**Task to carry out:**
Every line from the one containing "Open the E君@ player link" to the end of the records below must be copied exactly, and no pictures may be included.

(Records from a data source)
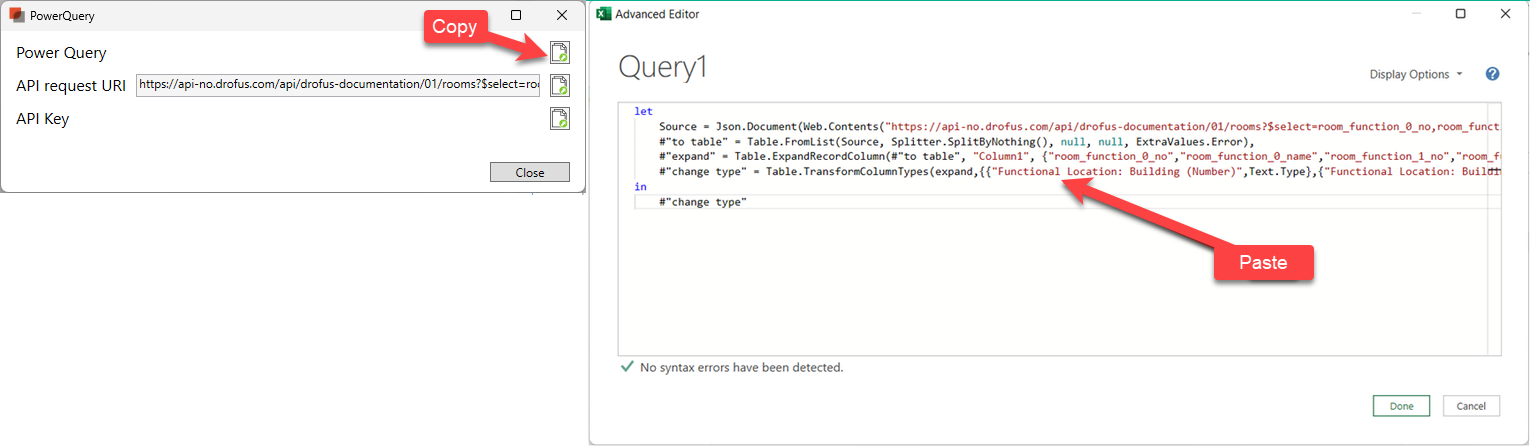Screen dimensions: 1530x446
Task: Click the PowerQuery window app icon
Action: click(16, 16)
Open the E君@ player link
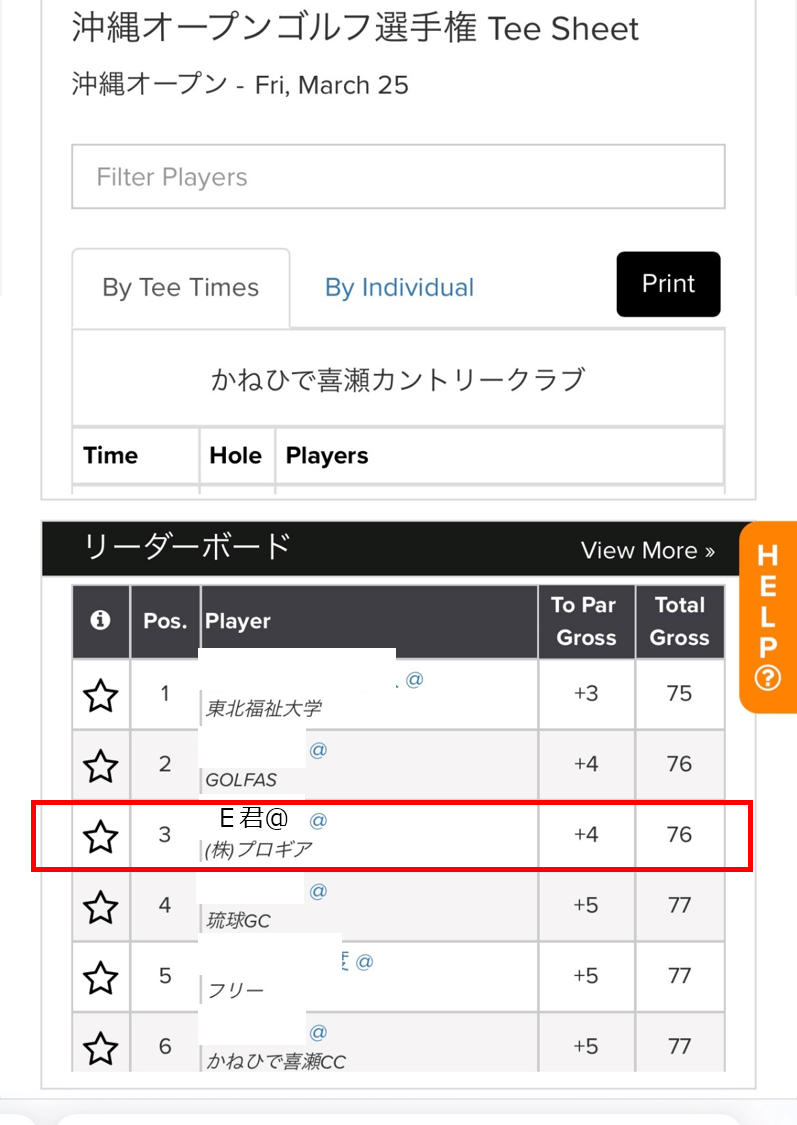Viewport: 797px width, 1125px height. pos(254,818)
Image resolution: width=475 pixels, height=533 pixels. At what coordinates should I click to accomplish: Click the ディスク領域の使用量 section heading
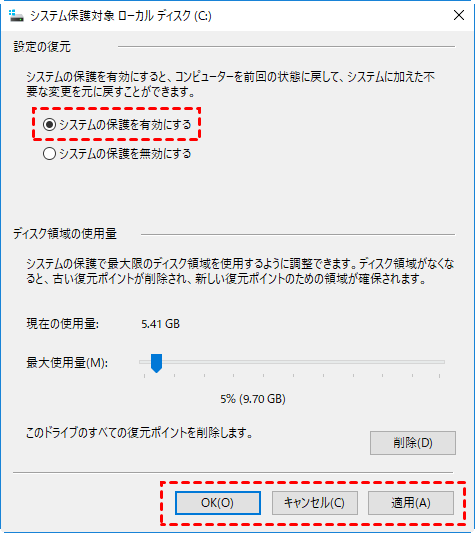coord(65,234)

**Solved exercise:**
Open the E君@ player link
Viewport: 797px width, 1125px height. pos(254,818)
Image resolution: width=475 pixels, height=533 pixels. At what coordinates should I click to accomplish: Click the ディスク領域の使用量 section heading
coord(65,234)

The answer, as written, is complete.